● What is asked:
Could you reproduce the entries verbatim, starting at the line that contains "Click the word" and ending with the final line of the entries?

● Listed records:
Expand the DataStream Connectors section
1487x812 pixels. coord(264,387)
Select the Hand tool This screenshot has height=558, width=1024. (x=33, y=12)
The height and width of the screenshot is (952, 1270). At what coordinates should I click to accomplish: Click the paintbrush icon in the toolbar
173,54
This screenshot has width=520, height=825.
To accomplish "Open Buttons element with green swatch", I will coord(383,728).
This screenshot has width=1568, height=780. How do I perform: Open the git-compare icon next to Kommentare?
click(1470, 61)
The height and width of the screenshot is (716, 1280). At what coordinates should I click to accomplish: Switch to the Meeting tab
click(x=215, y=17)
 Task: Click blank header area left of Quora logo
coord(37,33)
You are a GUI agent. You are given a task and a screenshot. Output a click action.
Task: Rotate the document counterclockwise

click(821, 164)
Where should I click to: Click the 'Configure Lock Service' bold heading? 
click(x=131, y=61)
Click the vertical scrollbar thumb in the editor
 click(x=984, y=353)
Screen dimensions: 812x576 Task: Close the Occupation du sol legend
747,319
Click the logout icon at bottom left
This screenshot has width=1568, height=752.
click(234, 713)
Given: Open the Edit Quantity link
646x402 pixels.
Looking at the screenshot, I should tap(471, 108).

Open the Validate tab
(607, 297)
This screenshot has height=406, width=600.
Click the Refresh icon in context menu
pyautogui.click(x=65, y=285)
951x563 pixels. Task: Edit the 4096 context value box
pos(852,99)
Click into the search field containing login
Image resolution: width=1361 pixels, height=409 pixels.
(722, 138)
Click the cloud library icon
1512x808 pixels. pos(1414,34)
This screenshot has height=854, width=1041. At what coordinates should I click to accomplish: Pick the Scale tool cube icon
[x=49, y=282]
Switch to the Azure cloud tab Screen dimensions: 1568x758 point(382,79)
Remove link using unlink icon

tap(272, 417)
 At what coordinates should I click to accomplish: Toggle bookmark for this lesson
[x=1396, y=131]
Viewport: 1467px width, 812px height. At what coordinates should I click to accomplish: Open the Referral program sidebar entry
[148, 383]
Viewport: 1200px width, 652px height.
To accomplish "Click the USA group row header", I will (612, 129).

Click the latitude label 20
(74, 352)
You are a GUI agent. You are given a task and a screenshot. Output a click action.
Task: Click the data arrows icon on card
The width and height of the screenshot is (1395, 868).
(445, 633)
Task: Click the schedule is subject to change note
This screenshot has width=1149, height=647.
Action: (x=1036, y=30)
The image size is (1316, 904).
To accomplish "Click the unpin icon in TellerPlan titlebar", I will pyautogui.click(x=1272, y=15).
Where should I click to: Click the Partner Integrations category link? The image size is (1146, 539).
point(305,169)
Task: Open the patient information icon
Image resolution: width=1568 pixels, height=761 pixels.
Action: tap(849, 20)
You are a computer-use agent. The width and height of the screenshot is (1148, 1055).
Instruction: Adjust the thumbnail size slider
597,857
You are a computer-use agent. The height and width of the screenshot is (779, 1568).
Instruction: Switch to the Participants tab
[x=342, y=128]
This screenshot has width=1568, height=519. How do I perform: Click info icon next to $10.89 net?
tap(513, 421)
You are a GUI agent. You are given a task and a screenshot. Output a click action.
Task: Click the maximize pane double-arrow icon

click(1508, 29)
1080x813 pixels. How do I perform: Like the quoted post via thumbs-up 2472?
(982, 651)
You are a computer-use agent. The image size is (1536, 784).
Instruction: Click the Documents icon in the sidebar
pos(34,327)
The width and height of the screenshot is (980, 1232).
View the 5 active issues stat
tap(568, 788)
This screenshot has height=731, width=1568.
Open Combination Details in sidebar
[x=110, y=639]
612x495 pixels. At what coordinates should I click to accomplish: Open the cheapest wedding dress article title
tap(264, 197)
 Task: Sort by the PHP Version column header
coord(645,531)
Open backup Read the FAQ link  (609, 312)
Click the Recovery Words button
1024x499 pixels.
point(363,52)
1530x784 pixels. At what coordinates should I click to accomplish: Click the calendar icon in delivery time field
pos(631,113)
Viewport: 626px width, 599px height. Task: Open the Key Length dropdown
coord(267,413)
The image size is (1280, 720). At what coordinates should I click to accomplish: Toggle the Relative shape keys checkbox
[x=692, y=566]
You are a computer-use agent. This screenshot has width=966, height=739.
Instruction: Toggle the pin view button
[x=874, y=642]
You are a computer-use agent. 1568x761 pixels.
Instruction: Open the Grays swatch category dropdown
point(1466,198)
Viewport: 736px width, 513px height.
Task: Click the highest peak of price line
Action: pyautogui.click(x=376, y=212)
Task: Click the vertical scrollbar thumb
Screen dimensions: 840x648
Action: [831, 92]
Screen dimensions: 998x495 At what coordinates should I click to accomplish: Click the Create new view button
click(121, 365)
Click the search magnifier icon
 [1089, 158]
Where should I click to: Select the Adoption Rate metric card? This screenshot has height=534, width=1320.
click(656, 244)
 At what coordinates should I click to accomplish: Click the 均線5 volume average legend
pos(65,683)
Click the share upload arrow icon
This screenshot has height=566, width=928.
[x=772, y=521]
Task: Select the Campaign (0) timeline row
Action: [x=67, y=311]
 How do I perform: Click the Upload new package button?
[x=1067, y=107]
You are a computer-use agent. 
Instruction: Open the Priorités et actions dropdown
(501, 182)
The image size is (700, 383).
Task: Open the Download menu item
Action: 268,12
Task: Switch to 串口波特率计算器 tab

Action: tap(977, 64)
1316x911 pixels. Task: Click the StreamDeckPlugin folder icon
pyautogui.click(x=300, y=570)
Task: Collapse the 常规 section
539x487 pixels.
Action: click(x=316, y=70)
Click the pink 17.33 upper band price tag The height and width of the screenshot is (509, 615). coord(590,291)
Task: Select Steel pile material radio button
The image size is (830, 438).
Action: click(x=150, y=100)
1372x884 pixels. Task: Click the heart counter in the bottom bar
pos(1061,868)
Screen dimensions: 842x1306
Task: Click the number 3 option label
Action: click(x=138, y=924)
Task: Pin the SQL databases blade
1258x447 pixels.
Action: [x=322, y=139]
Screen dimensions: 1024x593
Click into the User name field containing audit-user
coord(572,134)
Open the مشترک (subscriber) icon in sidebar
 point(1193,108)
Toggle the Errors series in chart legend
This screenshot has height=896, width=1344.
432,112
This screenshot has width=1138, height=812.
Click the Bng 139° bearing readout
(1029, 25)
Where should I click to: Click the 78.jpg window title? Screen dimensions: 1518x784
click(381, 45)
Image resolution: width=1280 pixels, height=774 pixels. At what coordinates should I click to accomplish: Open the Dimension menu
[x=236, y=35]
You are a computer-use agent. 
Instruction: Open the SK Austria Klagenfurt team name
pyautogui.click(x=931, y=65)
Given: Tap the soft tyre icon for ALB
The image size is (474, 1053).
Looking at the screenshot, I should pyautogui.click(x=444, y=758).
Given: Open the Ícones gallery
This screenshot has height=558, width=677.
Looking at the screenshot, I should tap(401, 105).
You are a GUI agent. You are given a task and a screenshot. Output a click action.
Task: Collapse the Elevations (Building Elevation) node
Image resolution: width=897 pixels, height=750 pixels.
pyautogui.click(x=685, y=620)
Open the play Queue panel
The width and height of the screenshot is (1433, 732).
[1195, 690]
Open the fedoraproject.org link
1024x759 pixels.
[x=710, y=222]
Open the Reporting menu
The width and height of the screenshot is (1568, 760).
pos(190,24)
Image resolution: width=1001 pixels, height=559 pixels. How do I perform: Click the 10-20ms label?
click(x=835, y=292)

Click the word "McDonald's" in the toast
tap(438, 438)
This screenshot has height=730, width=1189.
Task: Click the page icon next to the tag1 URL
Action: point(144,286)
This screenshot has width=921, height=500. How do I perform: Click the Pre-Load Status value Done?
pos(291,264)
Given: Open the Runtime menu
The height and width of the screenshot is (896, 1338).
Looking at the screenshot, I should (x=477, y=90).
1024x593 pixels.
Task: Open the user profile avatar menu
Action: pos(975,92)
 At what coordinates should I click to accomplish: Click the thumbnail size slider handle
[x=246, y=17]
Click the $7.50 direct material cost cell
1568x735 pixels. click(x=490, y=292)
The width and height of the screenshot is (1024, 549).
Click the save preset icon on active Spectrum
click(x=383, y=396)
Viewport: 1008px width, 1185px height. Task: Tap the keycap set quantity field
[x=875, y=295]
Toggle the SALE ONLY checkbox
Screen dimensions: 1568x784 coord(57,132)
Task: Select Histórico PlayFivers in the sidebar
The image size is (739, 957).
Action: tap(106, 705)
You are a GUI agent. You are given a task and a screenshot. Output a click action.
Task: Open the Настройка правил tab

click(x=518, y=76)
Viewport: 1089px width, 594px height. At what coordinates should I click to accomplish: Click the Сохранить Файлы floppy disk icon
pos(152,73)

● Response to this task:
Click the word "McDonald's" in the toast
tap(438, 438)
This screenshot has height=730, width=1189.
Task: Click the page icon next to the tag1 URL
Action: point(144,286)
This screenshot has width=921, height=500. How do I perform: Click the Pre-Load Status value Done?
pos(291,264)
Given: Open the Runtime menu
The height and width of the screenshot is (896, 1338).
Looking at the screenshot, I should (x=477, y=90).
1024x593 pixels.
Task: Open the user profile avatar menu
Action: pos(975,92)
 At what coordinates should I click to accomplish: Click the thumbnail size slider handle
[x=246, y=17]
Click the $7.50 direct material cost cell
1568x735 pixels. click(x=490, y=292)
The width and height of the screenshot is (1024, 549).
Click the save preset icon on active Spectrum
click(x=383, y=396)
Viewport: 1008px width, 1185px height. Task: Tap the keycap set quantity field
[x=875, y=295]
Toggle the SALE ONLY checkbox
Screen dimensions: 1568x784 coord(57,132)
Task: Select Histórico PlayFivers in the sidebar
The image size is (739, 957).
Action: tap(106, 705)
You are a GUI agent. You are given a task and a screenshot. Output a click action.
Task: Open the Настройка правил tab

click(x=518, y=76)
Viewport: 1089px width, 594px height. At what coordinates should I click to accomplish: Click the Сохранить Файлы floppy disk icon
pos(152,73)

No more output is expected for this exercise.